* **What needs to be done**:
Please give the listing starting with the line that contains "Locate an element on the screen. The" and going on through the line that contains "page-title: J10_REF615 is" as a two-column CSV with the headers instruction and response. Put each text in its own row alongside its answer, quote every field, turn line breaks into spaces, and leave the pictures out.

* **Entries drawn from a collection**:
+++

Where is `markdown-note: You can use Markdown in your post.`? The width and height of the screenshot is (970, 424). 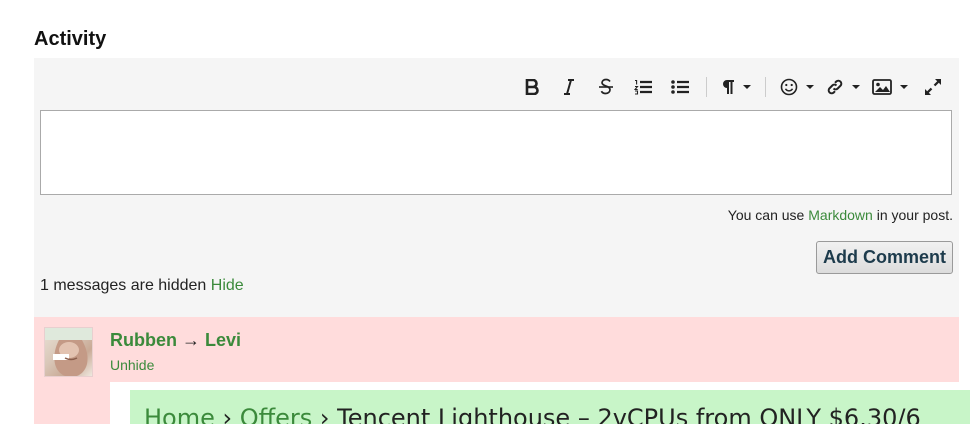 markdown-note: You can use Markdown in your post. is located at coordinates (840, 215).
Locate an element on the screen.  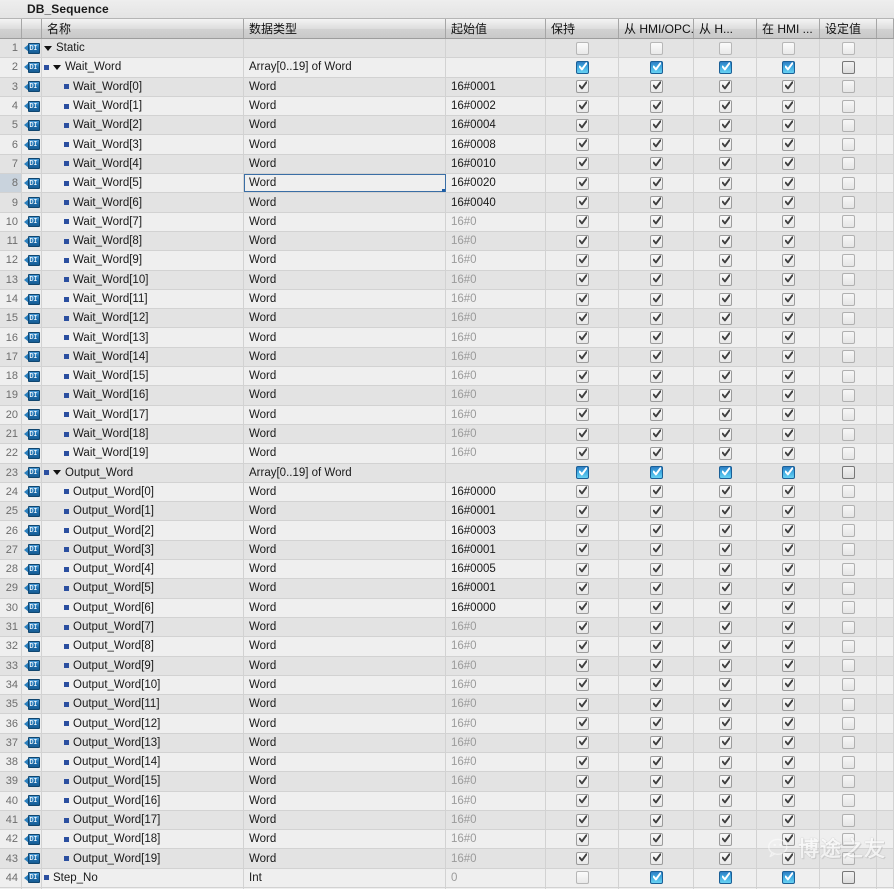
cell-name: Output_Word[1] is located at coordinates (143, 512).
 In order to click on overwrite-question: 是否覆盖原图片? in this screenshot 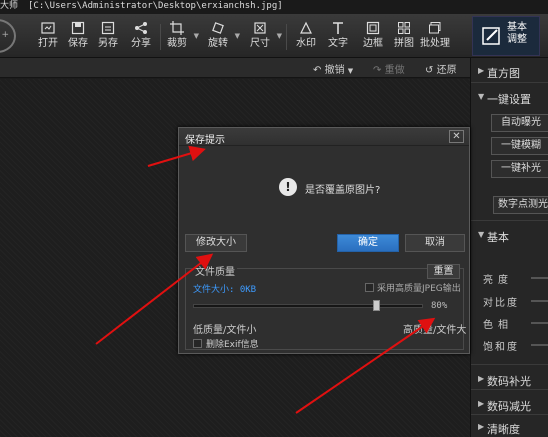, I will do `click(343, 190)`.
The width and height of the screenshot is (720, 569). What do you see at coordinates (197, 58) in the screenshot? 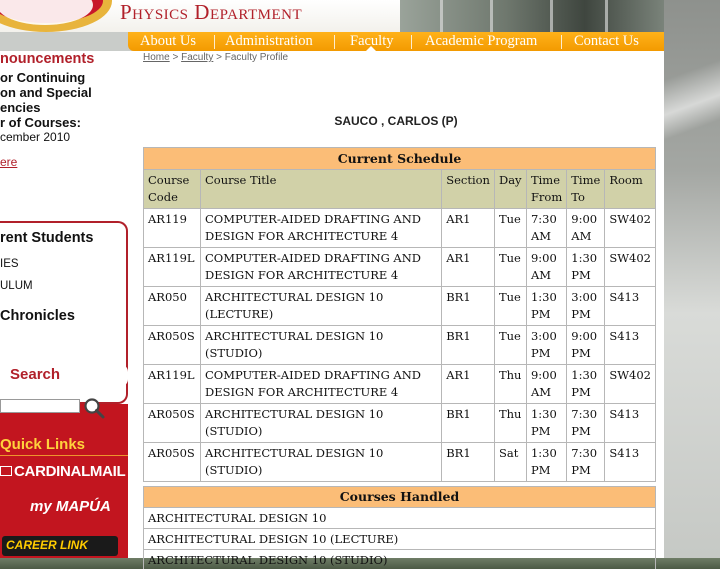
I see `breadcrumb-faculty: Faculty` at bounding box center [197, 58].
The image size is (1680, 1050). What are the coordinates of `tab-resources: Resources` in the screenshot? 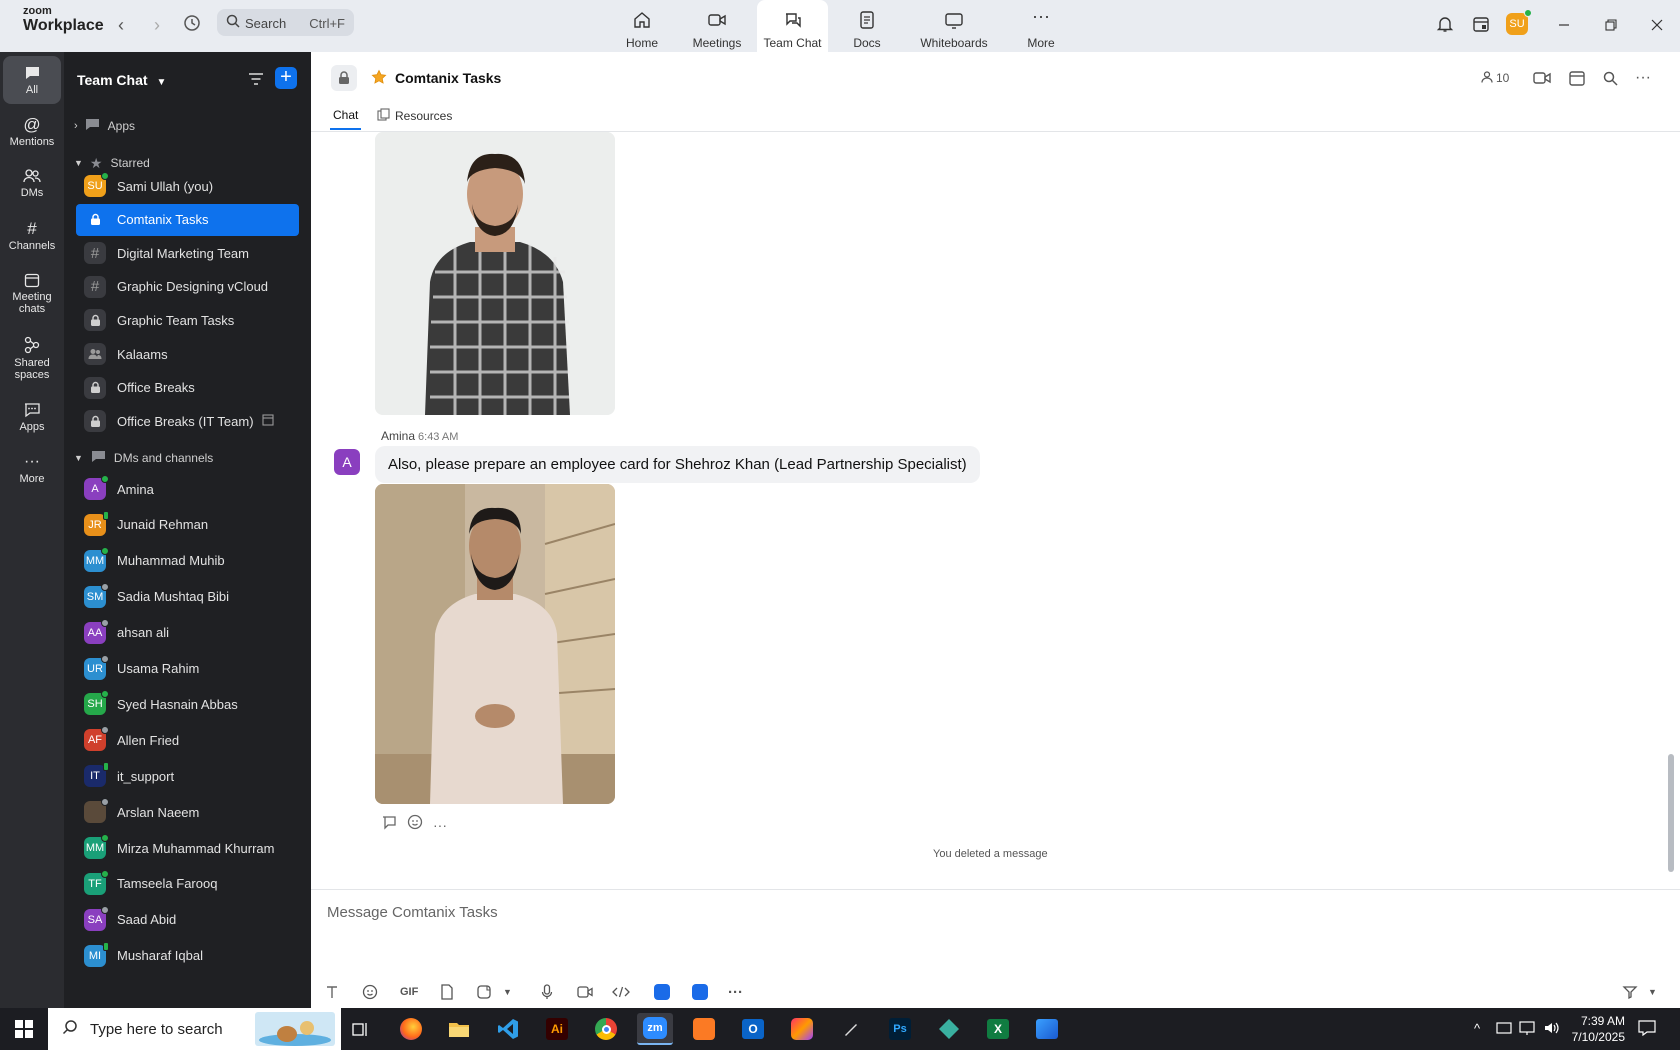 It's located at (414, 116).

+++

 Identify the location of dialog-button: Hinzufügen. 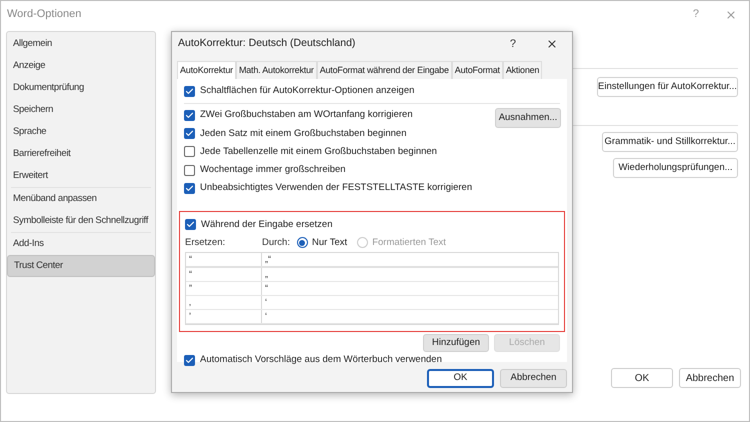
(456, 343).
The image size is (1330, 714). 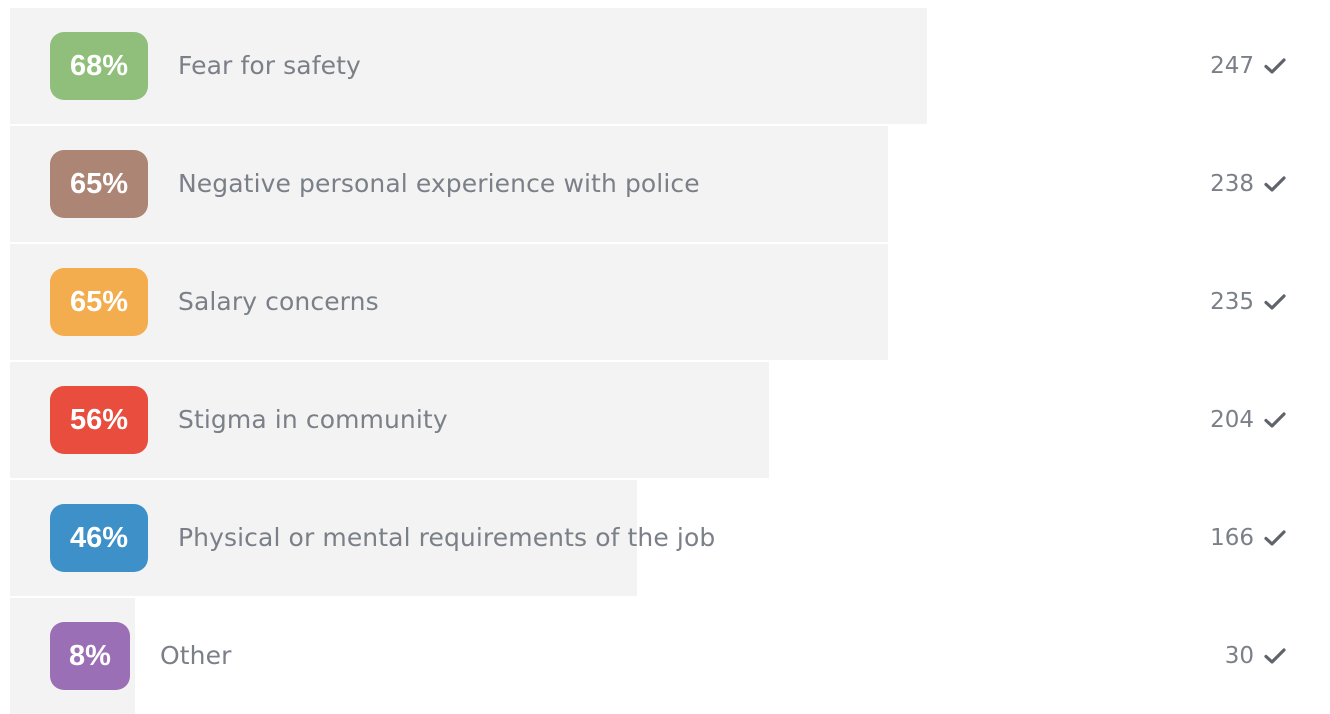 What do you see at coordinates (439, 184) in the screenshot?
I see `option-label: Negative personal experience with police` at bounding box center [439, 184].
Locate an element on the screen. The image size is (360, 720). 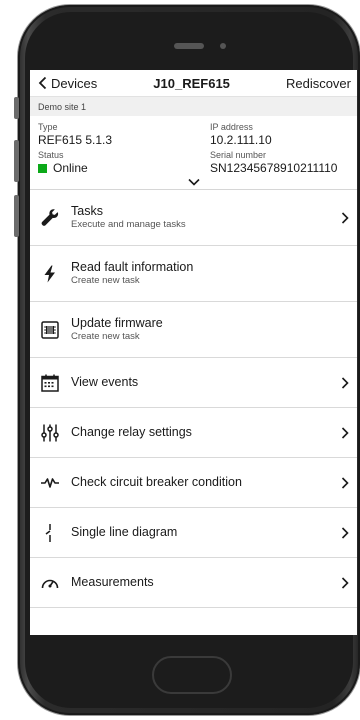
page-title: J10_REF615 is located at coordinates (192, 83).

+++

* **Answer**:
instruction,response
"Locate an element on the screen. The image size is (360, 720).","page-title: J10_REF615 is located at coordinates (192, 83)."